Saying whatever they want you to

So, it turns out that the boundary between Iraqi and Iranian waters that the British and the Iranians were fussing over has never been defined and Iran appears to have backed down in its confrontation with Britain over fifteen British sailors it had seized, extracted confessions from, and now pardoned and released.

My favorite professor thinks that it is really Britain who backed down, but now that the sailors are back in British hands, they have, according to bulletins from the BBC and the U.S. broadcast network, ABC, repudiated the confessions Iran attributed to them, declaring that they were in Iraqi–not Iranian–waters at the time, and that the Iranians had put them under “psychological pressure.” My professor thinks the British and Iranians made a deal — Prime Minister Tony Blair certainly hinted as much when he had said that the next 48 hours would be crucial and for the Iranian president to call the release a “gift to Britain” suggests his satisfaction with the outcome.

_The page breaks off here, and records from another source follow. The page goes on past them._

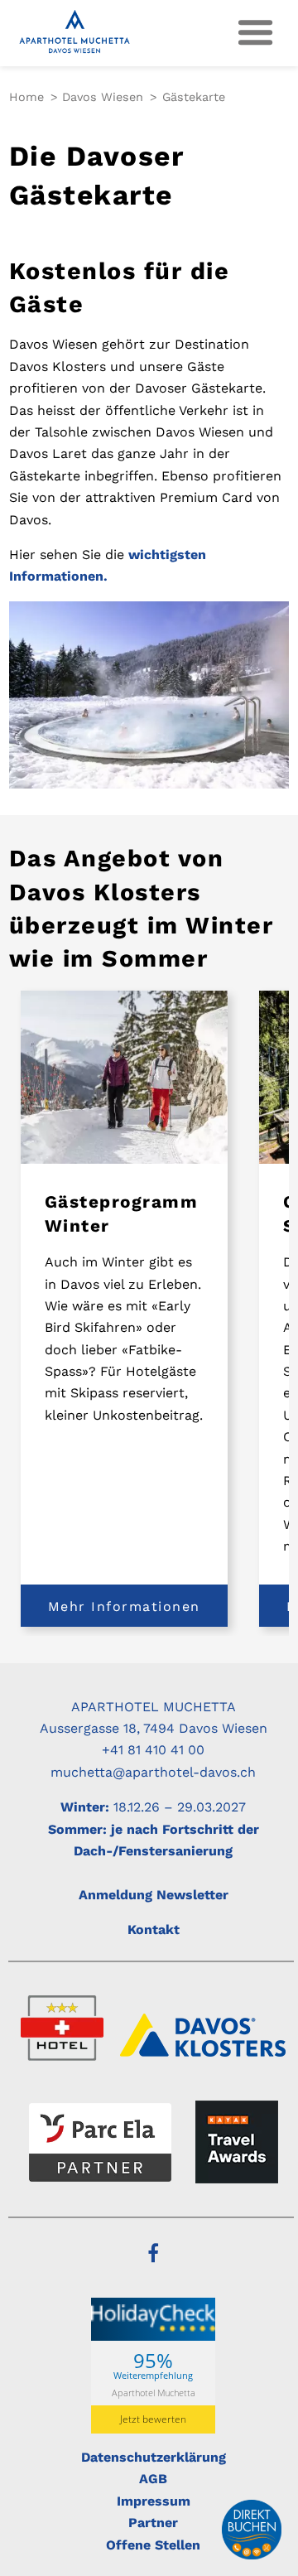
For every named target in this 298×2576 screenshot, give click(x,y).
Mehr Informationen (124, 1606)
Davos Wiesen (102, 97)
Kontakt (153, 1929)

Whatever happened behind closed doors, each side has scored its propaganda points. While those fifteen sailors undoubtedly had the experience of their lives, it seems they’re now safely back in Britain, telling authorities there what they want to hear, just as, perhaps, they “confessed” to the authorities in Iran what they wanted to hear.

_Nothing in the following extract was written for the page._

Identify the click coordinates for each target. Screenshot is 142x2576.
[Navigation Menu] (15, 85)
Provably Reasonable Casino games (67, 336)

I can only hope that perhaps through some sort of catharsis, this outcome reduces the chances that the United States will attack Iran. If it doesn’t, Noam Chomsky advocates popular protest such as that which “frightened the political-military leadership enough in 1968 that they were reluctant to send more troops to Vietnam — fearing, we learned from the Pentagon Papers, that they might need them for civil-disorder control.”

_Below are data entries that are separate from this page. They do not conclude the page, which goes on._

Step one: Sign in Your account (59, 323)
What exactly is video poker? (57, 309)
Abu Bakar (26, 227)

Uncharacteristically, such protests might have an impact. The Bush administration now seems in retreat. House Speaker Nancy Pelosi has embarassed neoconservatives, taking up the quest for peace between Israel and Syria. Bush was “too busy” to throw out the first pitch of the baseball season; Susie Bright suspects Bush “feared the stadium crowd would boo and jeer [his] arrival” and comments at length on the sexual politics of presidential crisis. The conservative Washington Times carried a story about a popular demand for impeachment; an online petition counts over 863,000 “votes” in favor.

But as has previously been noted here, Tony Blair is hardly in better shape. It is something of a miracle, from the reports I’ve been seeing, that the man is still in office, having served as Presidential Poodle, led his country into two unpopular wars alongside his master, and been implicated in an honours scandal. Where Susie Bright sees sexual politics as a diversion from Bush’s troubles, the crisis between Iran and Britain also serves as a diversion for Blair.